The battery thermal management system (BTMS) is an important guarantee that the batteries of new energy vehicles work efficiently and safely, so it is particularly important to design a liquid cooling channel with good cooling performance and low power consumption. Based on 6 types of common local channel geometries (square, triangular, diamond, trapezoid, hexagonal, etc.), 24 types of liquid-cooled plate channel structures were proposed by adding V- and X-shaped differential flow channel inside. Analyzed the flow characteristics, pressure drop and heat transfer characteristics of the 24 different types of liquid-cooled channels, to clarify the reasons for the differences in heat dissipation level and pressure drop of each type of micro channel, and to obtain the optimal channel types. For the structural parameters of the optimal channel types, the NSGA-II algorithm was used for multi-objective optimization.
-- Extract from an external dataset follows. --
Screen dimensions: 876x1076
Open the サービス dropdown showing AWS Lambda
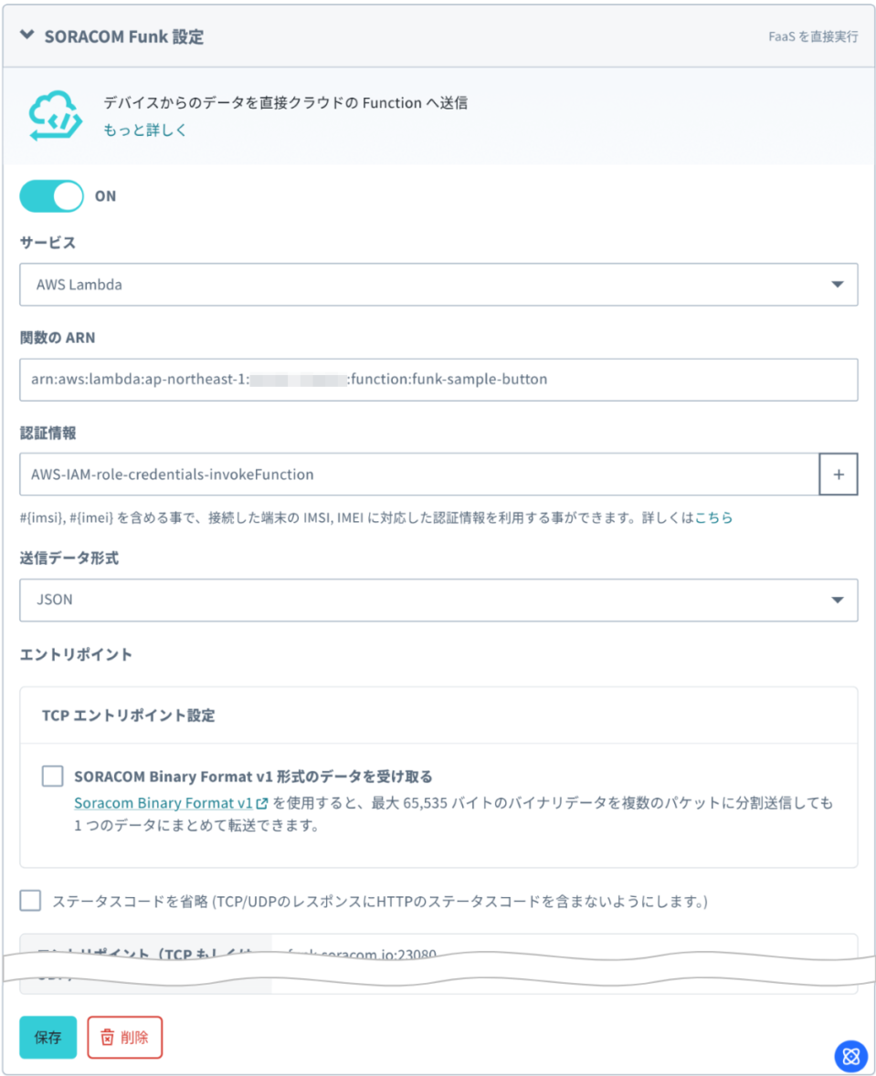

Compared to CFD simulation results, the relative errors were within 3%. To further improve the comprehensive performance of the liquid-cooled plate, the optimized model would be analyzed for channel arcing. The optimized results showed an average temperature reduction of 0.36°C (1.01%) and a pressure drop reduction of 132.43Pa (64.72%) compared to the base model. The optimal channel features obtained in this study will provide a reference for the selection of channel types and local feature optimization.